Requirement -> What is needed here is an exact printout of the data, with no pictures included.
Source data below:
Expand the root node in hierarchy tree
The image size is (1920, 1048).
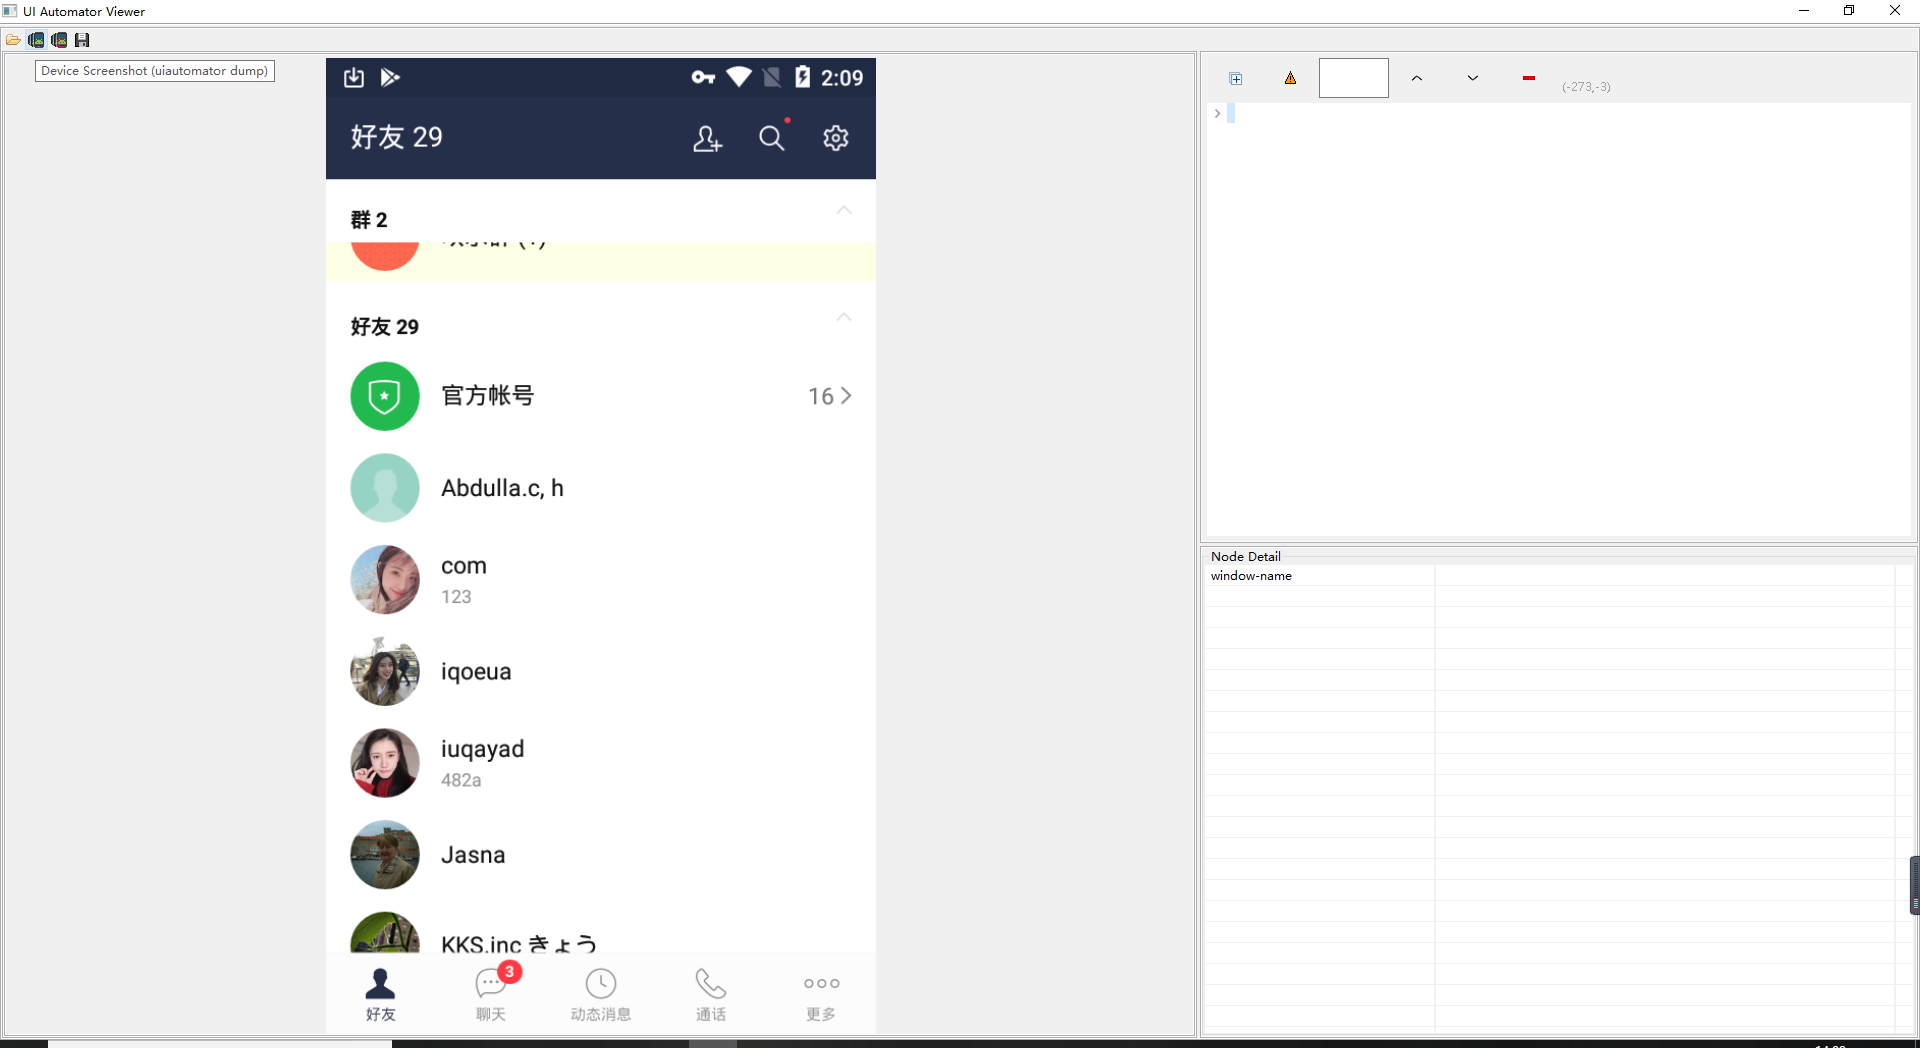pos(1217,113)
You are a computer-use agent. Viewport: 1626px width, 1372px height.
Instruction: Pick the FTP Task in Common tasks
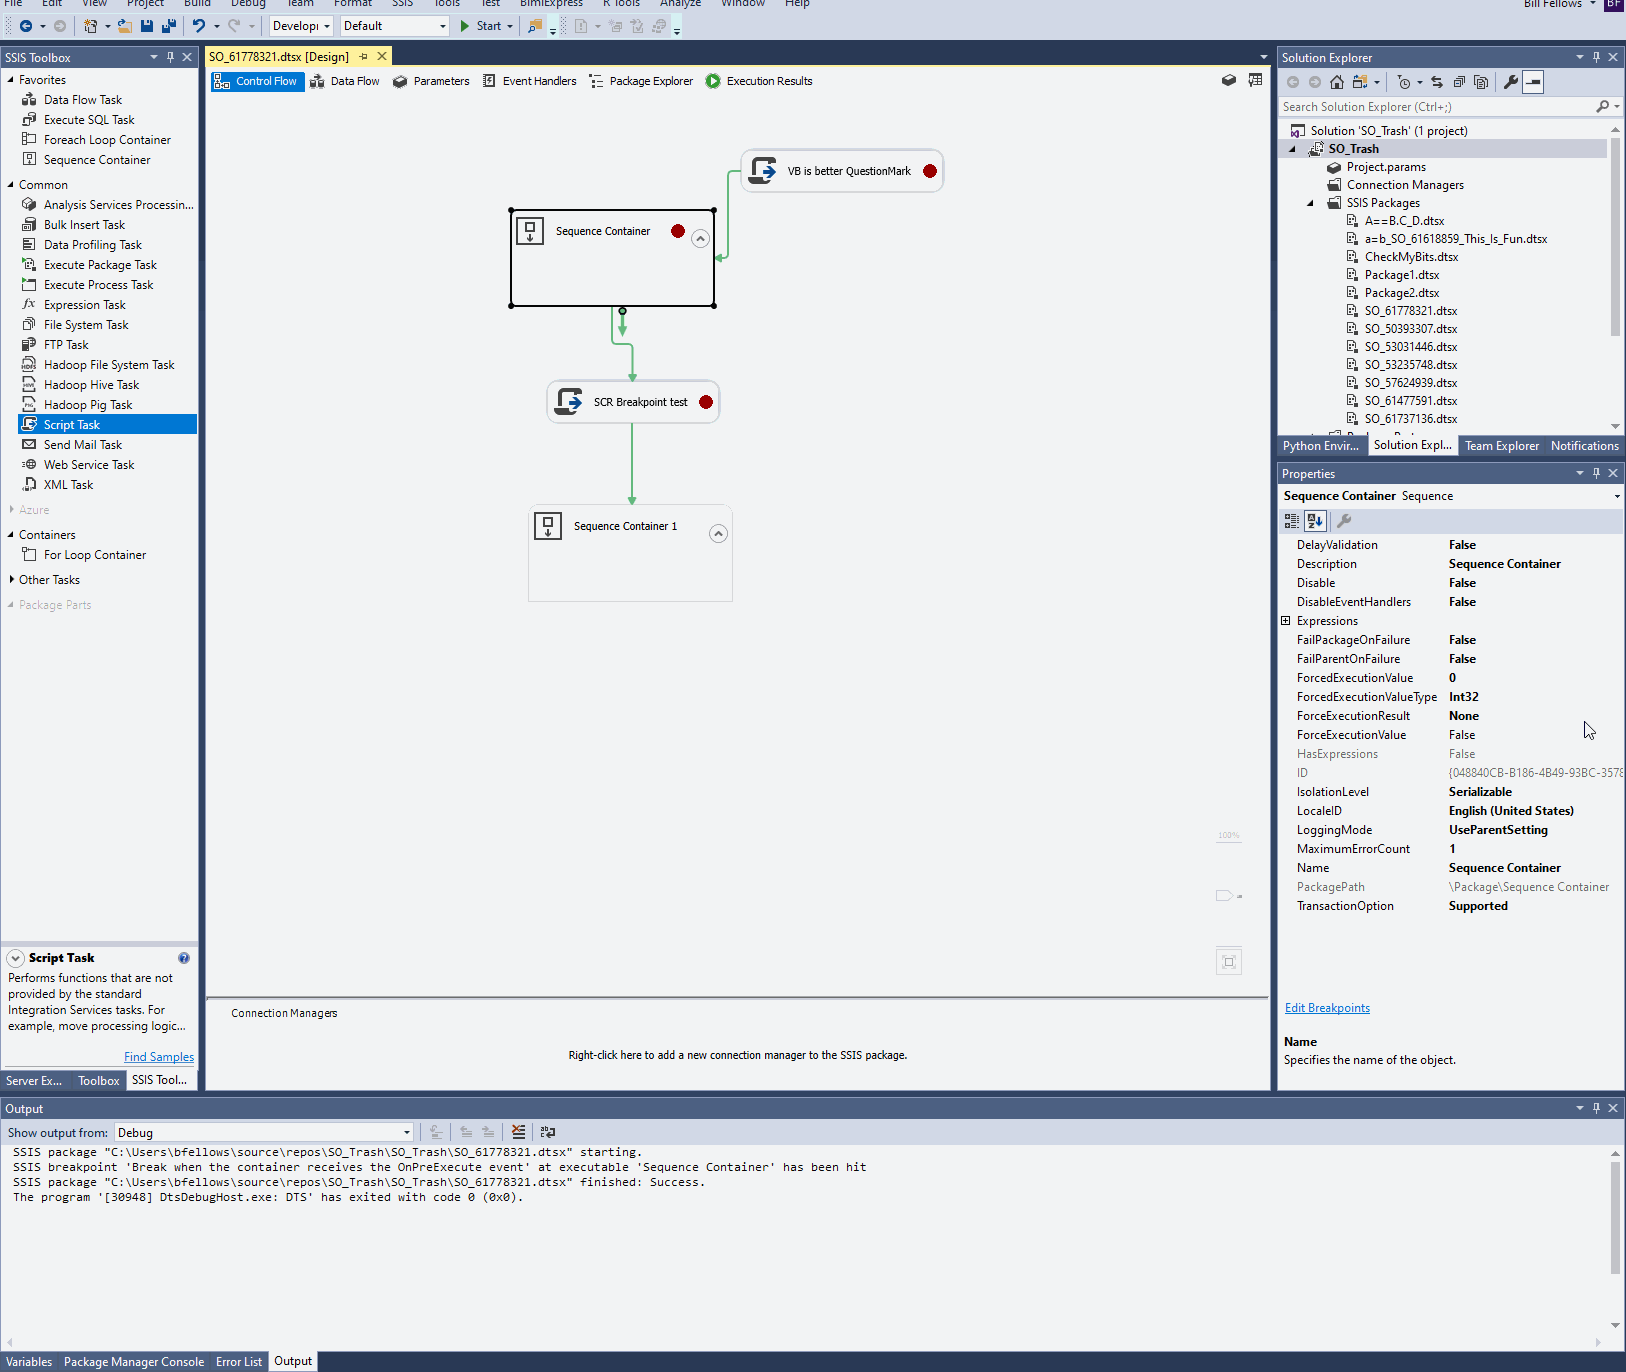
End of Source data.
Exercise result ->
Expand the root node in hierarchy tree
The image size is (1920, 1048).
pos(1217,113)
You are a computer-use agent. Viewport: 1626px width, 1372px height.
Instruction: Pick the FTP Task in Common tasks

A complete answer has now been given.